Ah--_c'est assez_--I must not linger on the great sorrow, though in the inextinguishable pain that I feel at moments over its recall, a hidden selfishness as of a satiety of suffering prevails to force me to write and write. But I have forgotten and my wandering thought obscures my whole purpose. It is Gabrielle that all this grievous remembrance leads to, and she who has ended the awful WAR, is the theme of this most wonderful experience, I have essayed to tell so imperfectly.

After Blanchette's death I stayed with the captain for some months, until a grave disease struck me down almost to death's door, which indeed I craved to open and to close behind me. It was a nervous fever, from which I have never quite recovered, as it left me with recurrent fits of weakness and a debility of energy quite unlike my former self. The captain adopted an orphan girl, who was like an incarnation of his daughter, and who infinitely blessed him, with a similar gentleness and sanity and beauty.

Gabrielle and myself became again closely knit together in sympathy.
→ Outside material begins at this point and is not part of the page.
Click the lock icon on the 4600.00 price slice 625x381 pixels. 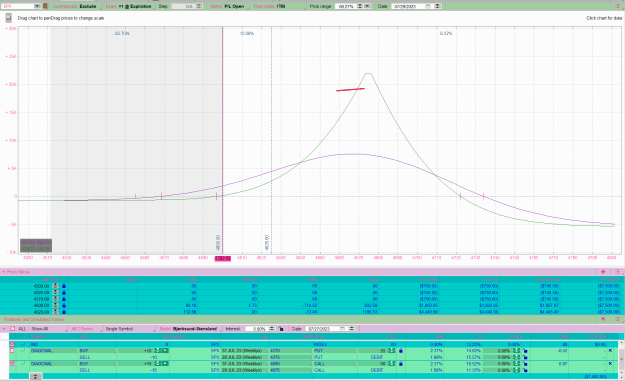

She had nursed me in my sickness, and she read to me in my convalescence, and then she told me of the harsh and repulsive life of the hospital; how its penury of grace afflicted her, and the physical destitution of the hideously sick had overcome her with an irrepressible repulsion, and the half savage nakedness of exposures and surgery had thrown her into momentary spasms of despairing melancholy. But she had not complained; it was the ordeal of preparation, she said; she had undergone extreme dread and misery of heart and mind, and, under the visitations of her distress, those ecstasies--as she now slowly and tearfully confessed--of desire to see the ghostly and immaterial had returned and strengthened, and to her had come visions and voices, and again and again in her prayers the apparent touch of fingers tracing the braid of her hair, or even smoothing the temples of her head had actually been felt.

None of these things were told to me by Gabrielle until I was effectually improved, and then they became the outpouring of her heart. She had been unwilling to speak of them to father and mother since they would have, beyond any question, regarded them as the symptoms of mental infirmity, and their solicitude might have readily taken the form of some new insistence upon the avocations of the city. Gabrielle, after the death of Blanchette had persisted in her refusal to return to the hospital in Paris, and, after a brief and a little unpleasant disagreement, mother and father permitted her to stay at home. Then came my sickness, when Gabrielle proved most useful, and then by a natural adjustment--for exactly as it had been in the old days of childhood we became inseparable--Gabrielle assumed domestic duties, and our home life was reinstituted and complete.

It was delightful, though the happiness it brought to me was a solemn tenderness of feeling and thought simply. I had brought back from America a small sum of uninvested funds, and when this was carefully invested, with the interest from the moneys held by me in America and with my father's maintenance, our living became, more than ever, free from anxieties, and comfortably luxurious. Nor were we careless of our duties to the less fortunate; the instruction of our parents had always laid emphasis upon the invincible demands of charity in the Christian life, and no one more thoughtfully than they furnished to us examples of its most admirable exercise.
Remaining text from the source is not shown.